Recent observations and innovations are fueling a new decadal effort in studying Magmatic Drivers of Eruption (MDE).

Magma pathways in the crust have been observed “lighting up”, with increases in seismic events between, prior to, between, and during eruptions and some magma storage regions “breathing” over the eruption eruptions. New petrological and geochemical studies have found that magma assembly, transport, and run-up to eruptions occur over timescales from hours to years, similar to timescales of observed volcanic unrest.

The SZ4D MDE implementation plan is motivated by scientific discoveries and societal urgency. Globally, almost 800 million people live in regions that are directly exposed to volcanic hazards , and the vast majority of these regions are in subduction zone settings.


The new focus of MDE is on the initiation of volcanic eruptions at subduction zones, as we recognize that there are new discoveries to be made that connect the most hazardous volcanoes on the planet today to underlying subduction drivers.

How do trans-crustal processes initiate eruptions at arc volcanoes?

MDE Hypotheses

A central question motivates MDE’s envisioned science activities: How do trans-crustal processes initiate eruptions at arc volcanoes? The trans-crustal magmatic system is instrumental in controlling eruption initiation and inter-eruptive unrest and quiescence. Processes within the trans-crustal system either prime or initiate volcanic eruptions outright or provide suitable conditions whereby intrusions and/or eruptions can be triggered by external drivers such as earthquakes or edifice collapse.

MDE’s central question and scientific framework can be articulated most clearly in terms of magmatic system controls and responses with the ultimate goals to identify underlying subduction drivers and develop useful eruption forecasts.

The MDE priorities evolve around three sets of hypotheses:

Eruption Precursors and Run-up Time

Gas and magma composition are linked to eruption precursors, run-up times, and eruption intensities

Plutonism, intrusion, and repose

Mantle magma production and supply rate are linked to the intrusive/extrusive mass budget, crustal residence time, repose time, and the evolution of crustal magmatic architecture

Eruption style, vigor, and duration

The periods and drivers of different external eruption triggers over timescales of minutes to >100,000 years are linked

Figure MDE website.png

Processes across multiple timescales and spanning the trans-crustal magmatic system impact subduction zone hazards near the surface.
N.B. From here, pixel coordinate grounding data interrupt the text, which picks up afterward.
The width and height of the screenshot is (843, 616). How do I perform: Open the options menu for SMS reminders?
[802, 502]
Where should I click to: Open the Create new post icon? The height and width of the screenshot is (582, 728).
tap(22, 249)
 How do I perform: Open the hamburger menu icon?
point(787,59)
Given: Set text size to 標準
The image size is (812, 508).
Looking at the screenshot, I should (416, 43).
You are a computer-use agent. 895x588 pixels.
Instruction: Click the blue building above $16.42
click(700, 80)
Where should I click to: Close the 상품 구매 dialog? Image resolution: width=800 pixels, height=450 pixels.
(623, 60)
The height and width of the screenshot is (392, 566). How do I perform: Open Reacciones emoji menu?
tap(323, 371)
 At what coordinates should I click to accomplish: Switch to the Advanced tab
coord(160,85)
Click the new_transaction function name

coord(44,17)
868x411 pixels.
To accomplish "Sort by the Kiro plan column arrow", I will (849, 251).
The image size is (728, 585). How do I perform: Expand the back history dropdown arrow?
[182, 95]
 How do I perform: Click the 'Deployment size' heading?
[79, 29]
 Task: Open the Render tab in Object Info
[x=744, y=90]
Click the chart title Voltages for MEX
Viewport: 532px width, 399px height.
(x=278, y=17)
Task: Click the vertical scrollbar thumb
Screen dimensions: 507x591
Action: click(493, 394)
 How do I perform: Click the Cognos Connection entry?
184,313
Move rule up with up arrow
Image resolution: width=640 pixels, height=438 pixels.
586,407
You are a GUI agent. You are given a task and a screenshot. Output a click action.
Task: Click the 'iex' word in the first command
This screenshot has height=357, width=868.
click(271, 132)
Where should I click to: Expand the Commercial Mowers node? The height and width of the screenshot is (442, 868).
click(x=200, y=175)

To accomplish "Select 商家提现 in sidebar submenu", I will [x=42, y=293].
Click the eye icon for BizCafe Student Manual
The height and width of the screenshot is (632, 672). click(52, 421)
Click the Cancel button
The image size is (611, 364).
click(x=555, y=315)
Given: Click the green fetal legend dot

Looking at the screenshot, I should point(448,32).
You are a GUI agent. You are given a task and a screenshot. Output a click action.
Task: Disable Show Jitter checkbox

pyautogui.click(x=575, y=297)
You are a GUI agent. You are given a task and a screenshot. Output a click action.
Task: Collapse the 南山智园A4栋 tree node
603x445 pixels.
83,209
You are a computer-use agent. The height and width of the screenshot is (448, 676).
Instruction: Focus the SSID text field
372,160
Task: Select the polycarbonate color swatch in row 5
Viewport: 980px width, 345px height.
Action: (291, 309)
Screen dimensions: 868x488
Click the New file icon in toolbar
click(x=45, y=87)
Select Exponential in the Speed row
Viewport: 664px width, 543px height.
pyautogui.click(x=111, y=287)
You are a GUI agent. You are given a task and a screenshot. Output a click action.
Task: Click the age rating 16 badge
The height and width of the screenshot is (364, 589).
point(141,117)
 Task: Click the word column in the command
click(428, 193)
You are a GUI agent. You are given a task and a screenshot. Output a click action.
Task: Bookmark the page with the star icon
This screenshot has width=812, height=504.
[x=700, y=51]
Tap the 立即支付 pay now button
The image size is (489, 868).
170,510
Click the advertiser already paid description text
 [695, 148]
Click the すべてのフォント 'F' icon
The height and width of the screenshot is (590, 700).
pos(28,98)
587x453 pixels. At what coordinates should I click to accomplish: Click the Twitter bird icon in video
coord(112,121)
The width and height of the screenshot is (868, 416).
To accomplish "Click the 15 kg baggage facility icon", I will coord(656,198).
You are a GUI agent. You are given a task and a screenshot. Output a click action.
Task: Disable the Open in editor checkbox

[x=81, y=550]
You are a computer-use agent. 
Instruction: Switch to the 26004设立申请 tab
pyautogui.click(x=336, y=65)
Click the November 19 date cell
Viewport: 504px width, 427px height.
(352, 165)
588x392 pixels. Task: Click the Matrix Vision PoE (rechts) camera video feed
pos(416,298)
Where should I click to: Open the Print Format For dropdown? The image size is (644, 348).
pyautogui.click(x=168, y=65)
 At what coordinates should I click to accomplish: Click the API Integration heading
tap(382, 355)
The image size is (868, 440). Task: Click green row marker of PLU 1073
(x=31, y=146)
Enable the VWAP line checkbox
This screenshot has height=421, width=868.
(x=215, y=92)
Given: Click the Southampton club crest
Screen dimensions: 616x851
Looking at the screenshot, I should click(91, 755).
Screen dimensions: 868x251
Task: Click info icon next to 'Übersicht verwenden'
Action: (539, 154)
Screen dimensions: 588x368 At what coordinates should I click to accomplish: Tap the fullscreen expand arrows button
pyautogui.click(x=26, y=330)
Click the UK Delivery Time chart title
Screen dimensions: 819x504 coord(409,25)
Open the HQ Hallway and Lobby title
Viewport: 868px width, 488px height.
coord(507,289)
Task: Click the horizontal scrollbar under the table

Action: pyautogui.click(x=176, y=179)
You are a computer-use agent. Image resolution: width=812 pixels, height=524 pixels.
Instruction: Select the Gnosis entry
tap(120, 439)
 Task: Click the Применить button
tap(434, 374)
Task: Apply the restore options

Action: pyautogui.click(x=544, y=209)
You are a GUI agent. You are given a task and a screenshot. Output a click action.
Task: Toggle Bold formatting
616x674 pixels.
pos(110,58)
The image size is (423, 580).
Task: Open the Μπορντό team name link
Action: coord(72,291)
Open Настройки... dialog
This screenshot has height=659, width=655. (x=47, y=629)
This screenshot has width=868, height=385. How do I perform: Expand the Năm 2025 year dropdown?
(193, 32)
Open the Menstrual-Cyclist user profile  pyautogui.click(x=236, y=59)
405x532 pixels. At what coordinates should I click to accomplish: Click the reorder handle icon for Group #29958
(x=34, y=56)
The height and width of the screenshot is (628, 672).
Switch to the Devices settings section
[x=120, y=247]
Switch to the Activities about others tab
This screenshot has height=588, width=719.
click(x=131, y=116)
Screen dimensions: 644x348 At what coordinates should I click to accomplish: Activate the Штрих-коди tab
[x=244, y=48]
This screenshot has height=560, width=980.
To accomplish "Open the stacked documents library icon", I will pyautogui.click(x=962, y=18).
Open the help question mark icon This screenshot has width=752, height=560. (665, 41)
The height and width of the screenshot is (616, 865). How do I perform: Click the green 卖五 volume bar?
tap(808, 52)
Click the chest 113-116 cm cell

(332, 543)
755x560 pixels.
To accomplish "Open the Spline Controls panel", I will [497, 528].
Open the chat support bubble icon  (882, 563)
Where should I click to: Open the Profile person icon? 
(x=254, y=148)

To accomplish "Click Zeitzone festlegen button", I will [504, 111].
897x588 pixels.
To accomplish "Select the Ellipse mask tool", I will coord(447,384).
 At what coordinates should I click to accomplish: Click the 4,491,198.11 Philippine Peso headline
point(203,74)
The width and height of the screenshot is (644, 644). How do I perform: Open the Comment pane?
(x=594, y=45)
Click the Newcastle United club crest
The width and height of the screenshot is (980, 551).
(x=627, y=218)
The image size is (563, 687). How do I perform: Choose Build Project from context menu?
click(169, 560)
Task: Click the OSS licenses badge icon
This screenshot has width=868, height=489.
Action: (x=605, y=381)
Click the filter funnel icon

The goal of MDE research is to connect the volcanic system, the trans-crustal magmatic system, and the subduction system. These systems are typically treated separately, even though they are interrelated. For example, volcanic eruptions may be initiated rapidly by influx of mafic magmas from the mantle wedge. Different trans-crustal magmatic architectures may develop as a response to different mantle magma supply rates. More broadly, arc magmatic systems may respond to and drive FEC and L&S. For example, surface processes such as glacial unloading may lead to greater decompression melting in the mantle and greater eruptive frequency. SZ4D provides the opportunity to test different hypotheses for how subduction processes across a range of timescales - from minutes to millions of years - drive magmatism and volcanism, and the hazards associated with them. The column at right is an amalgamation of three separate cartoons (from the ERUPT report, NASEM, 2017), a reflection of the lack of current integration and the opportunity for SZ4D to make novel connections by drawing on evidence from active volcanoes, erupted deposits, and exhumed arc systems in four dimensions.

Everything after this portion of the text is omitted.